**Exercise details**
Copy out verbatim the lines starting with the one that contains "Find the location" and continuing through the last line, including both ends. Do not include the pictures in your answer.
** Data for processing follows **
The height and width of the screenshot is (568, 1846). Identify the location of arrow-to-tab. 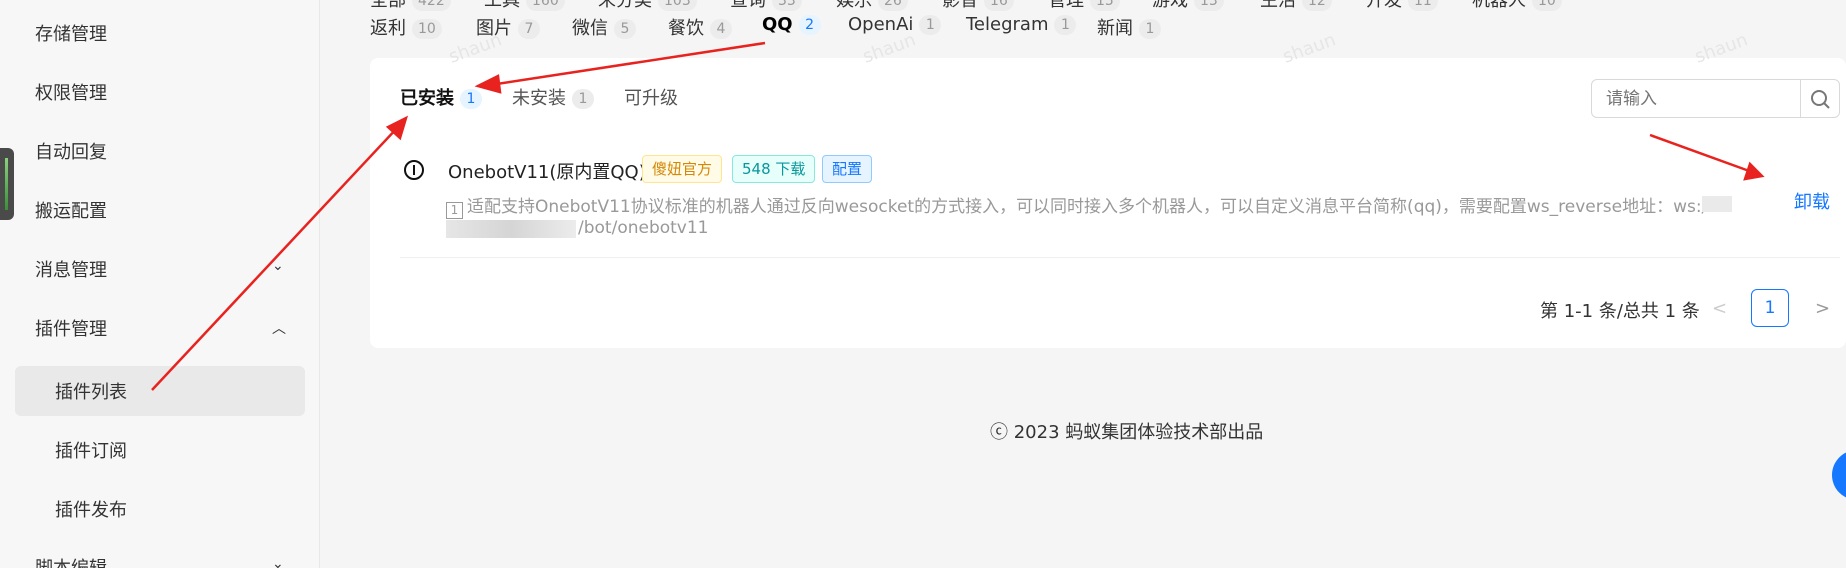
(628, 64).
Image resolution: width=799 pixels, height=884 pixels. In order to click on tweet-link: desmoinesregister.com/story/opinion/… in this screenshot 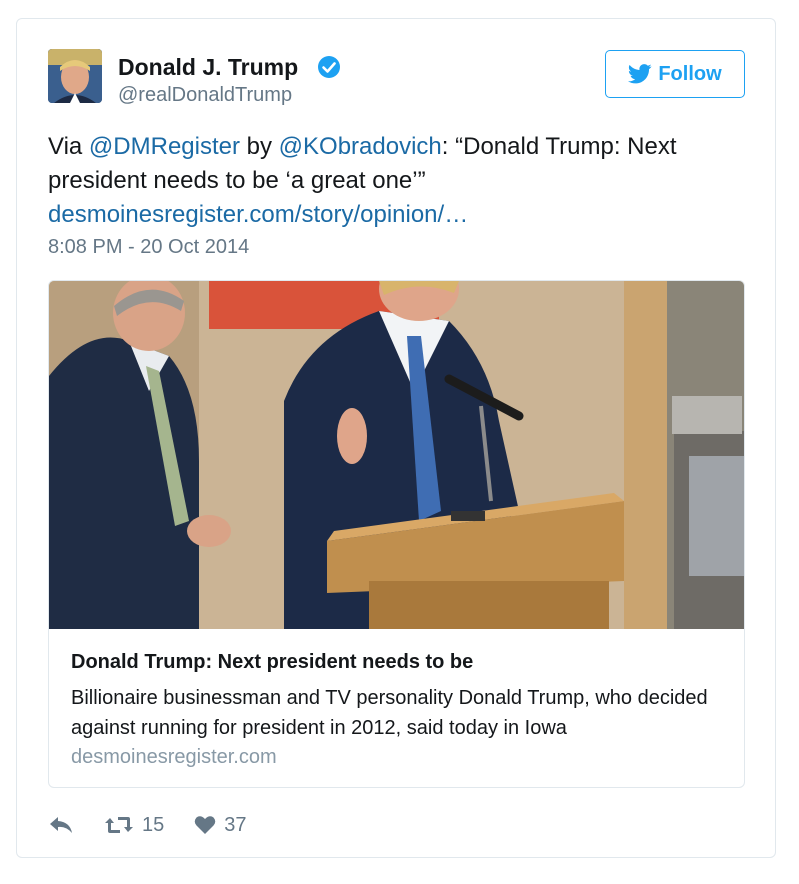, I will do `click(393, 215)`.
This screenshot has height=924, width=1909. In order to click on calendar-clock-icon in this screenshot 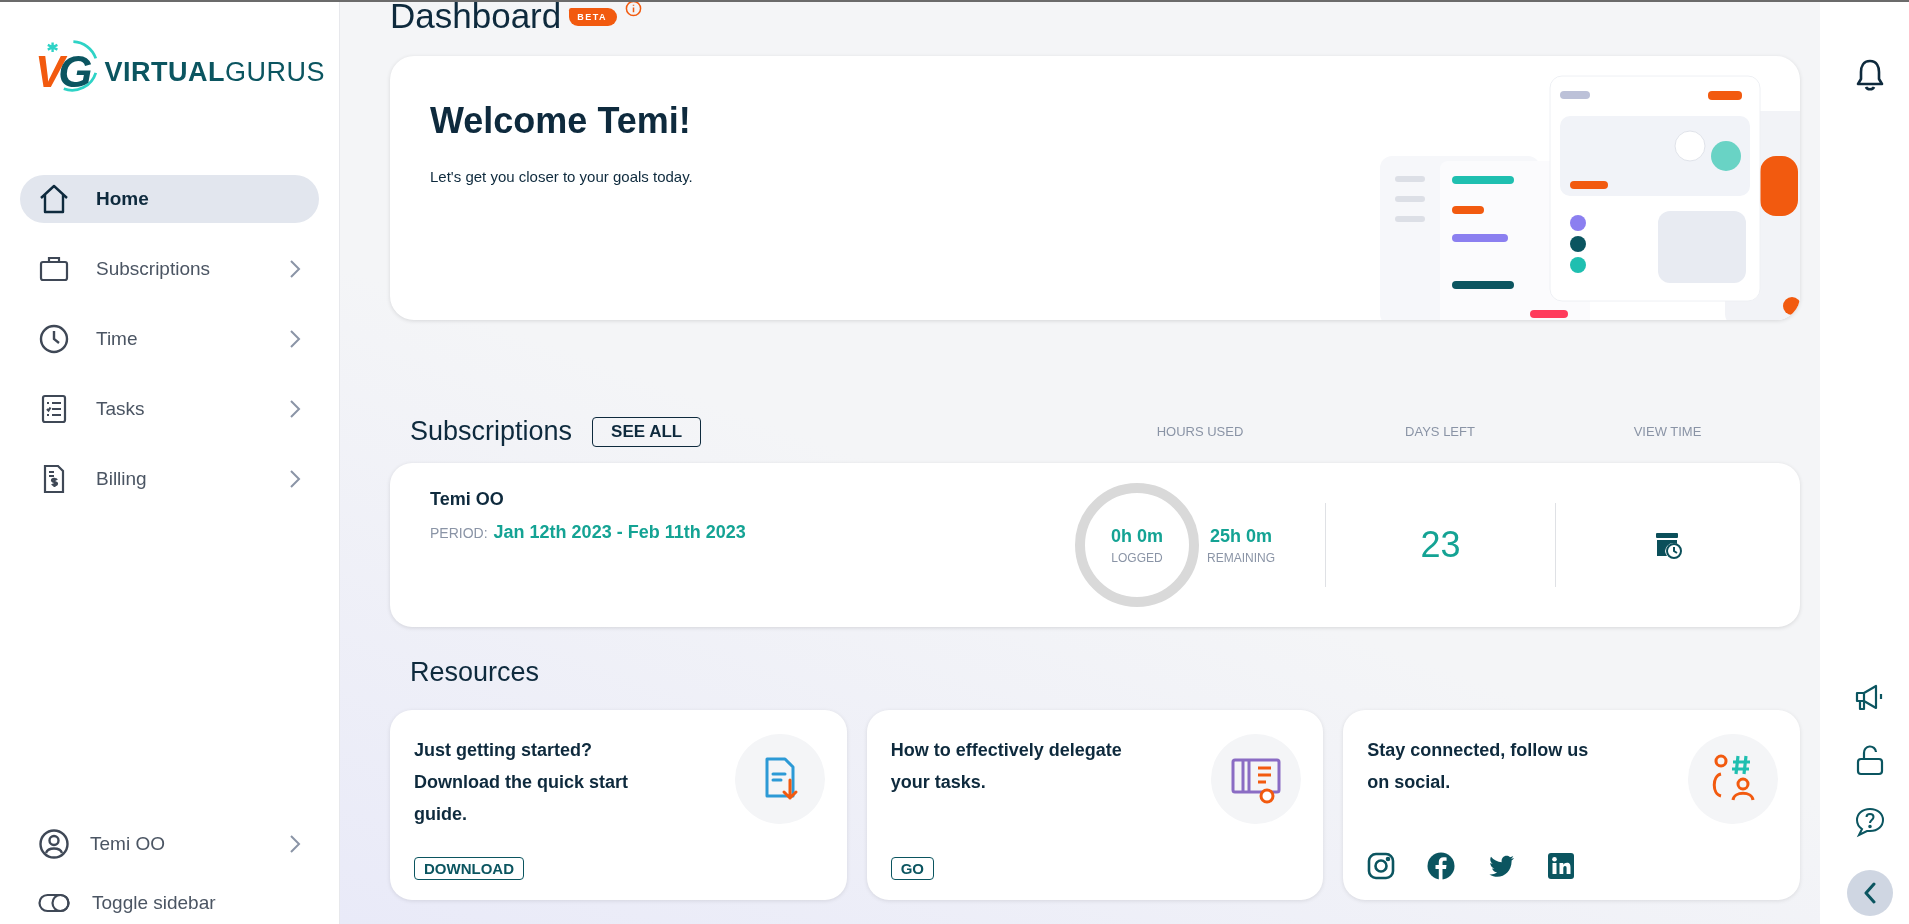, I will do `click(1668, 545)`.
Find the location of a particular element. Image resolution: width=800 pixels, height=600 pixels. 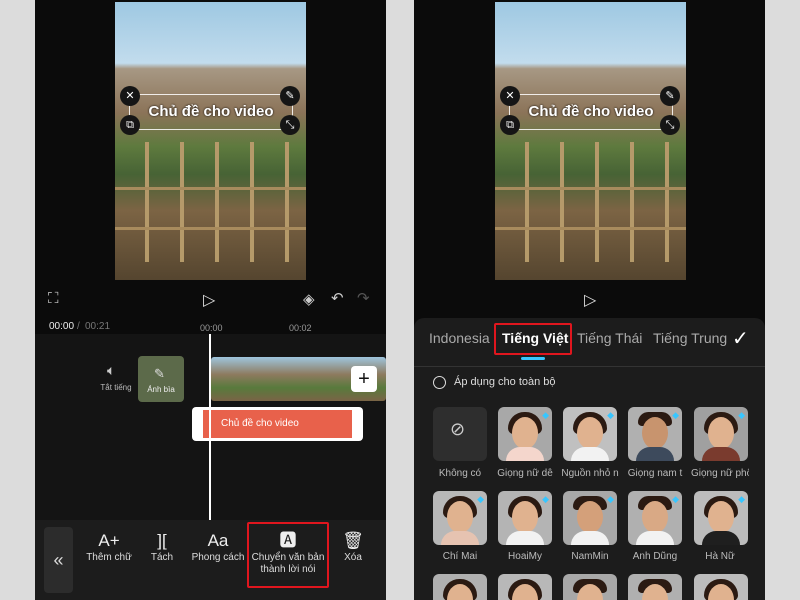

tab-chinese: Tiếng Trung is located at coordinates (690, 338).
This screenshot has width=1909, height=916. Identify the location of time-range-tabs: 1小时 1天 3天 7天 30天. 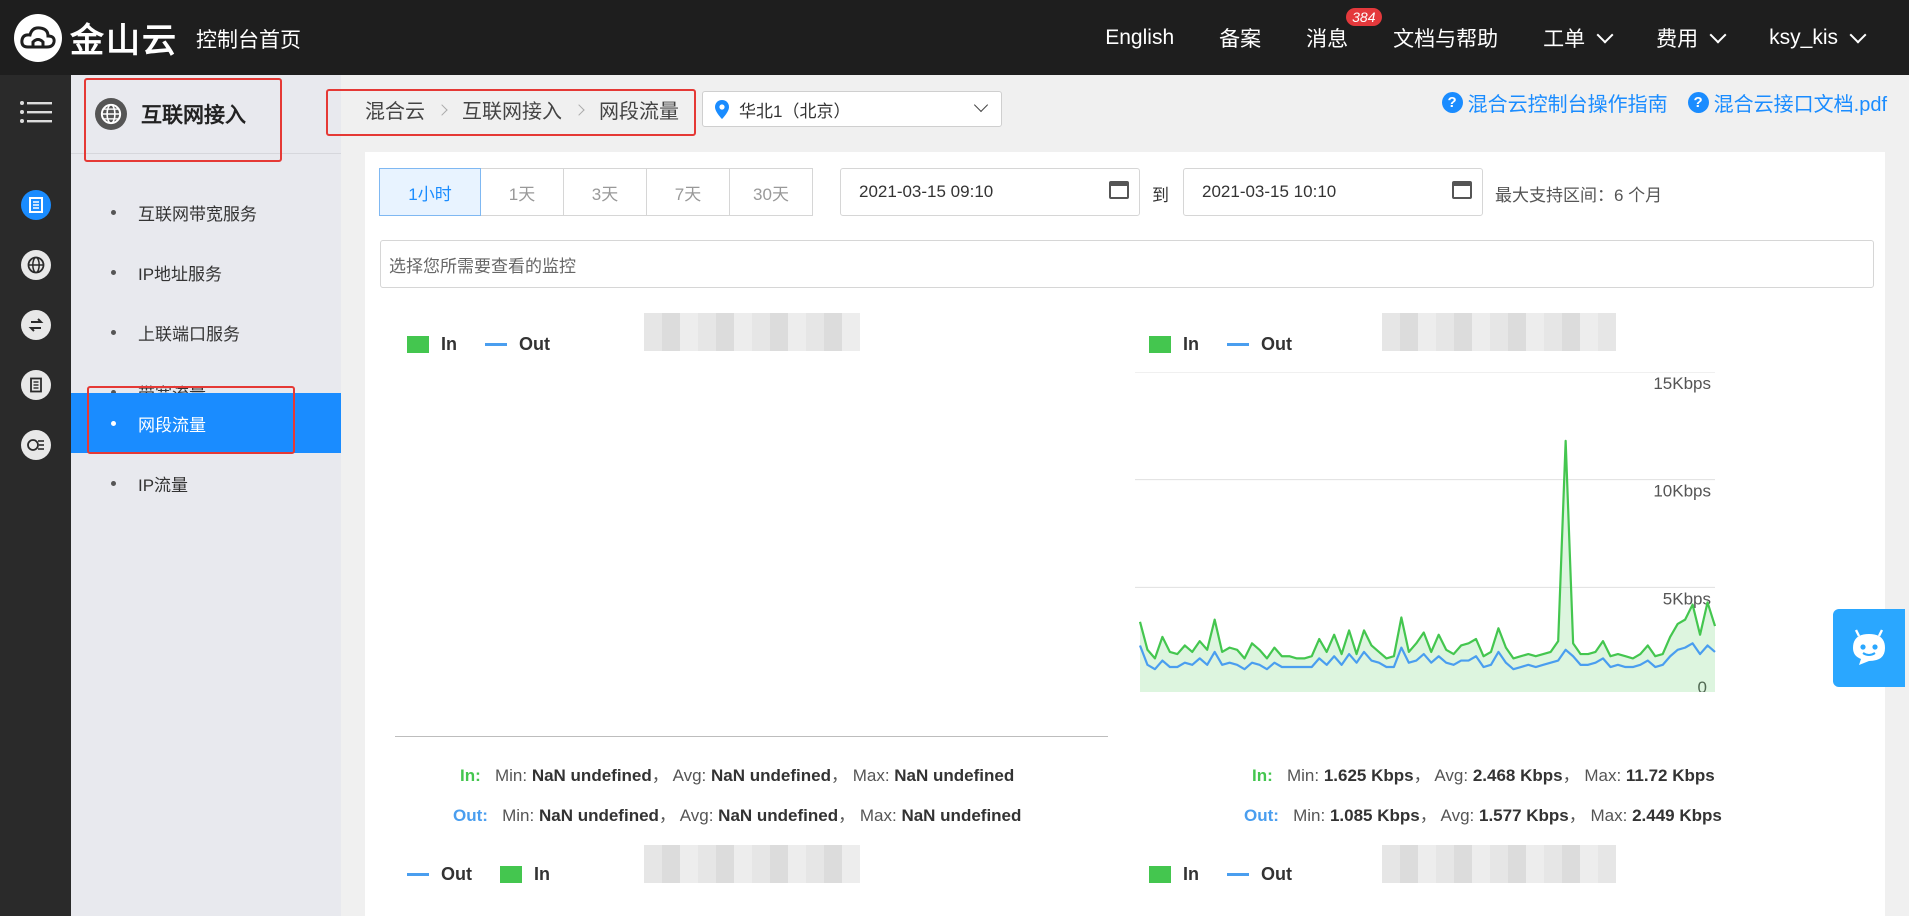
(596, 192).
** End of Data for processing **
**Finished task**
Find the location of a particular element. Image resolution: width=800 pixels, height=600 pixels. 

tab-chinese: Tiếng Trung is located at coordinates (690, 338).
This screenshot has width=1909, height=916. Identify the location of time-range-tabs: 1小时 1天 3天 7天 30天. 
(596, 192).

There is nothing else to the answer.